His new film marks his return to the kind of traditional oral history narrative of Atanarjuat. At September’s TIFF, where his film won the juried Best Canadian Feature award, Kunuk spoke about Uiksaringitara, the parts of the story that were traditional and the ideas he invented. He was accompanied by two young stars of the film: Theresia Kappianaq as the bride Kaujak, and Haiden Angutimarik as Sapa, the husband who must win her back from an abusive rival.
To start with, the story of a man who fought another man to win back his betrothed is a tale that Kunuk heard as a kid growing up in the 1960s, a period when arranged marriages still existed in some parts of the North. Some of the supernatural characters in the film belong to Inuit tradition, including a giant black troll that lives under the sea and pops up to snatch wandering children.
To get the details right, Kunuk consulted with elders in the community.
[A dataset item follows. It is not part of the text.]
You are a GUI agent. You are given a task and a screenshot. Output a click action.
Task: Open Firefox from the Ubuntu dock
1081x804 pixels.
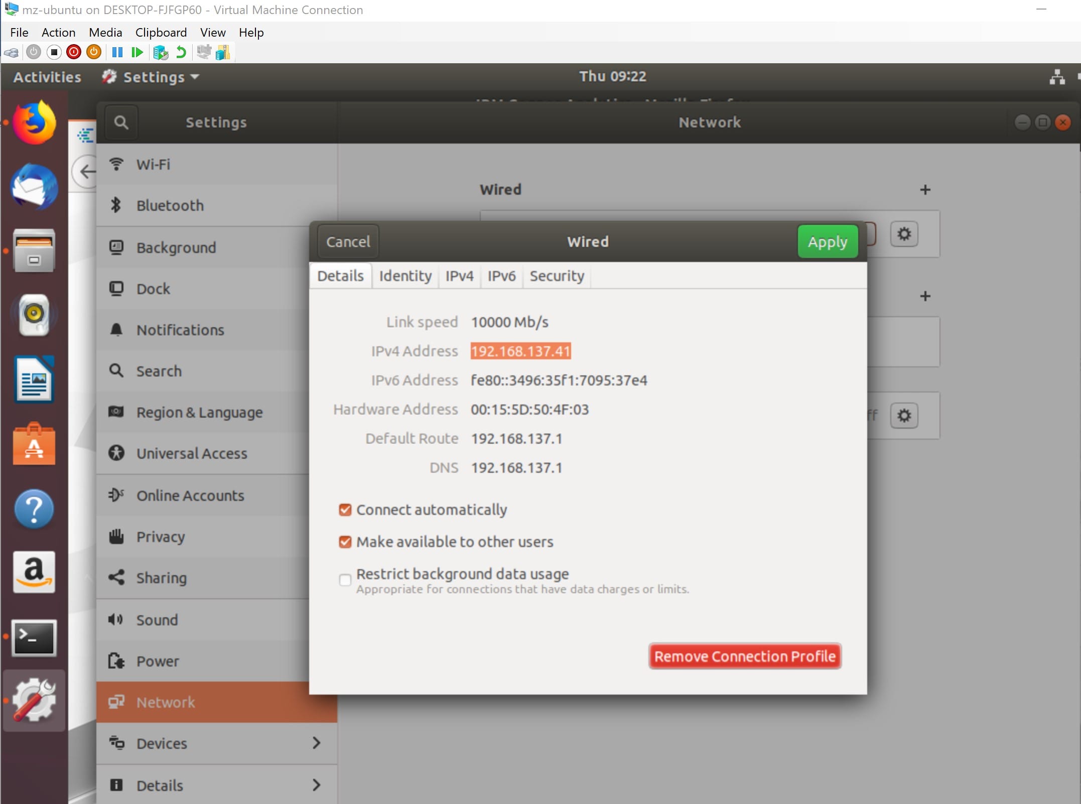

“It’s tough because few people have seen a troll in my area. So, getting the troll right, how does it look? I mean, when we were children our parents would say, ‘Don’t wander too far, or the troll will catch you.’ So, the people who have seen it told us, ‘He had a very big nose.’”
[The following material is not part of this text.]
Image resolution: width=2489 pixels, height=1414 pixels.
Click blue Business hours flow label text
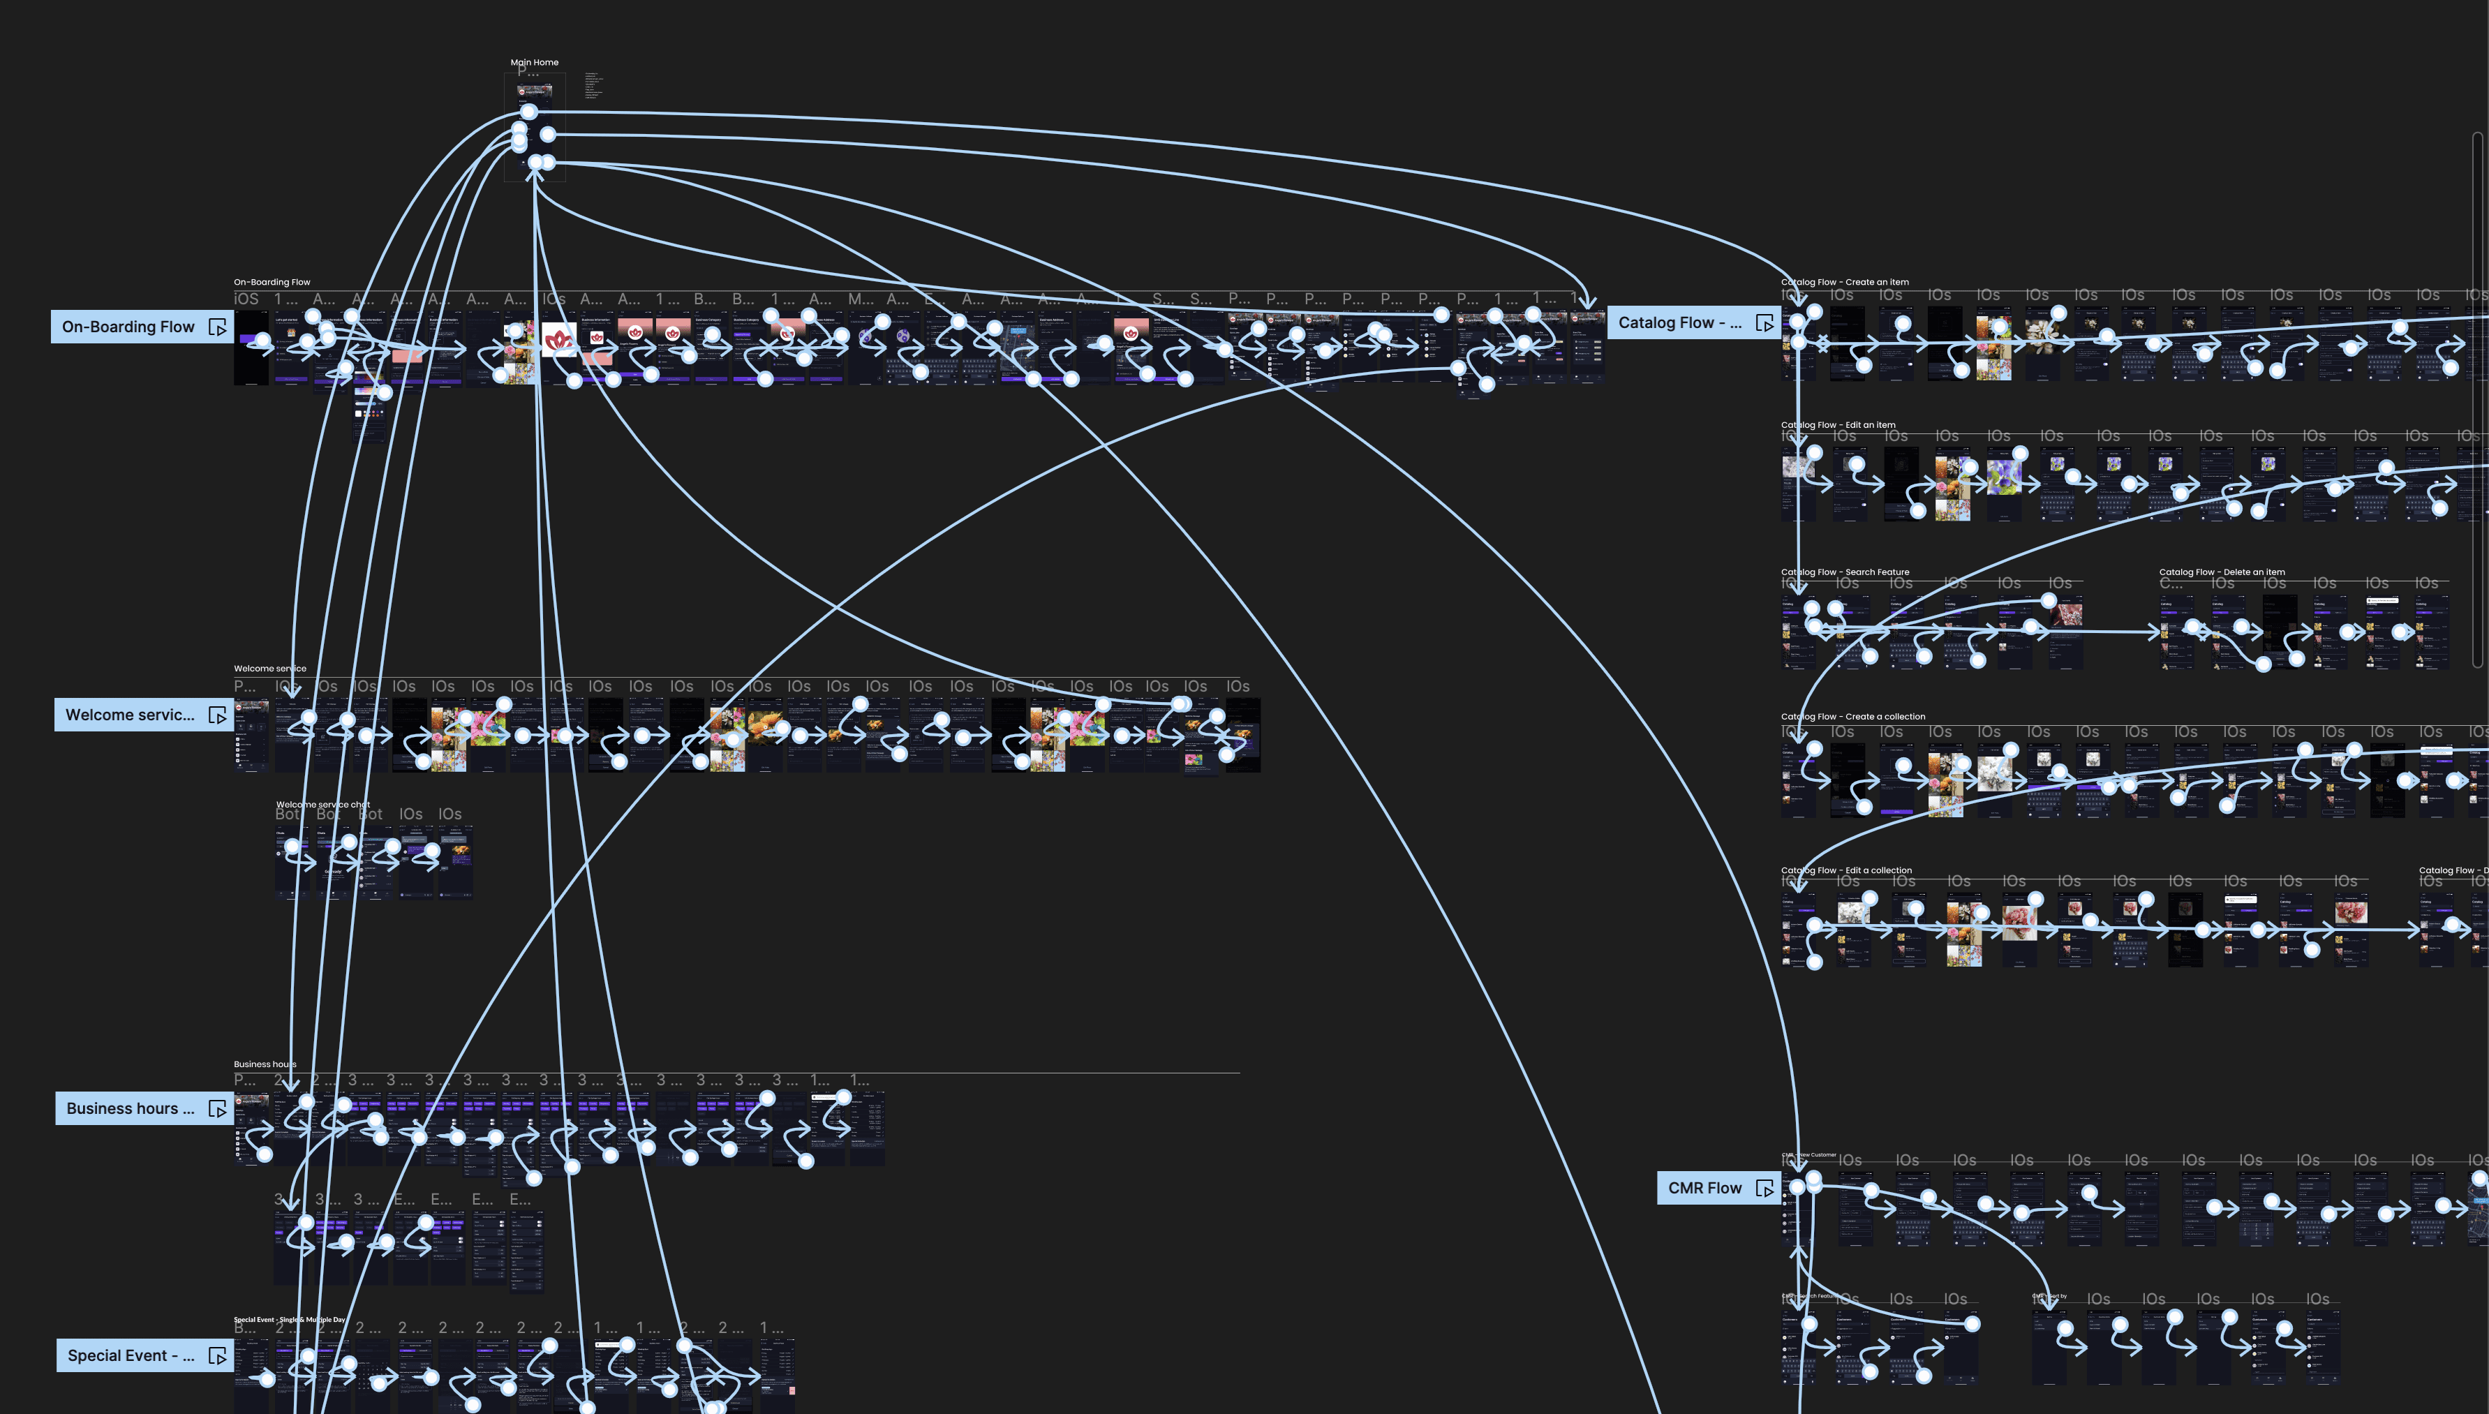coord(129,1109)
The relationship between the supernatural beings, the shamans who manipulate them, and other humans in the film is complex. There’s a grandmotherly good shaman, determined to keep the lovers together, assisted by an ethereal spirit known as the Fog Lady. The woman shaman is in a battle with an evil male shaman with long white hair, whose allies include the big-nosed troll and a wolf.
Although Kunuk had not intended to use special effects when he shot the film, he changed his mind when doing post-production in Montreal last fall, when it came to establishing the presence of the Fog Lady.
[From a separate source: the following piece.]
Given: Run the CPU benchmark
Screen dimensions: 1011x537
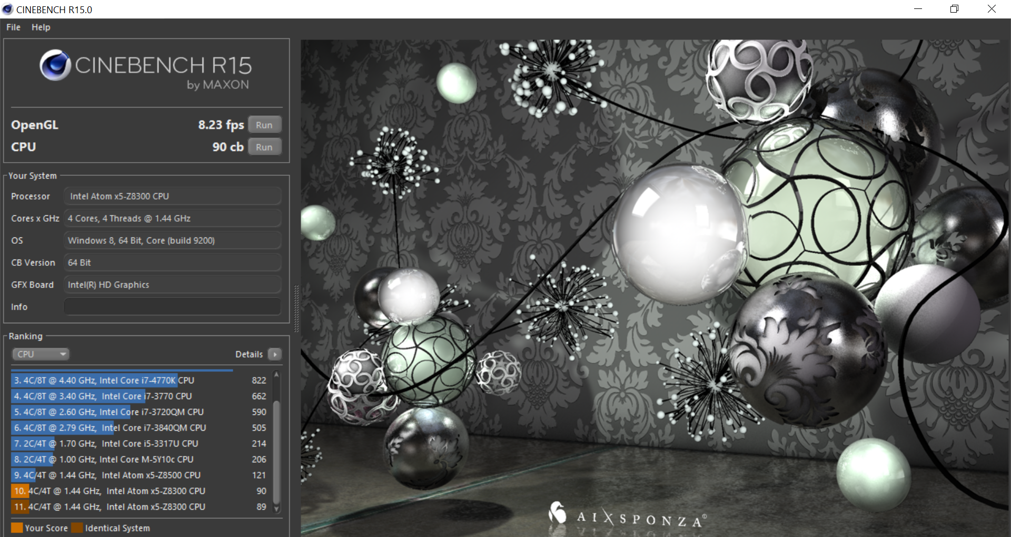Looking at the screenshot, I should pos(264,147).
She appears in the film, half-transparent, surrounded by swirling ribbons of mist. There’s a sequence he’s particularly proud of, when the character of Kaujak, finding herself trapped with an abusive fiancé, begs for aid from the spirit realm. The Fog Lady spirit speaks into the ear of the woman shaman, who opens her mouth and speaks directly to Sapa in Kaujak’s voice, begging her husband to come rescue her.
“They told me that couldn’t be done and to stop wasting time,” says Kunuk. “But we did it. It’s something that’s never been done before.”
To find his young actors, Kunuk placed public service announcements on the radio and through local high schools. Auditions for the teen actors had to wait until classes were over. What was he looking for?
“Faces,” he says. “Faces and voices.”
Angutimarik, who plays Sapa, heard about the casting call in high school. He hadn’t acted before, but his mother had previously appeared in a film by Kunuk. “I was able to get the lead role right away,” he says. “The more I played Sapa, the more I got to know him and what it was like for him four thousand years ago.”
In January, when the film was screened for a private audience at the Return of the Sun festival in Iglooklik, the cast finally saw the finished product with the special effects included. Angutimarik declared the results “awesome.”
When I asked Kappianaq, his co-star, she giggled and declined to answer. (“She’s very shy,” explained Kunuk.)
Near the end of Uiksaringitara, Sapa, the rightful husband, climbs up to a mountain and meditates and trains physically in preparation for his showdown with the wrong husband. When he is mentally and physically ready, he hears the call of a falcon and descends to the lowland to confront his rival.
I asked if the meditative retreat was a traditional element in the story.
“That was me,” says Kunuk. “That’s what I do. I just go and sit alone and think. I have to see everything before I do it. That’s my job. Then, when you hear the falcon call, you come back.”
Uiksaringitara (Wrong Husband). Directed by Zacharias Kunuk. Starring Theresia Kappianaq and Haiden Angutimarik. Opens at Toronto’s (TIFF Lightbox) as well as in Winnipeg, Montreal, St. John’s, and Quebec City on November 28; followed by Baie-Comeau (December 4), Hamilton (January 2), Campbellford (January 15), and Dawson City (January 18) with more dates coming soon.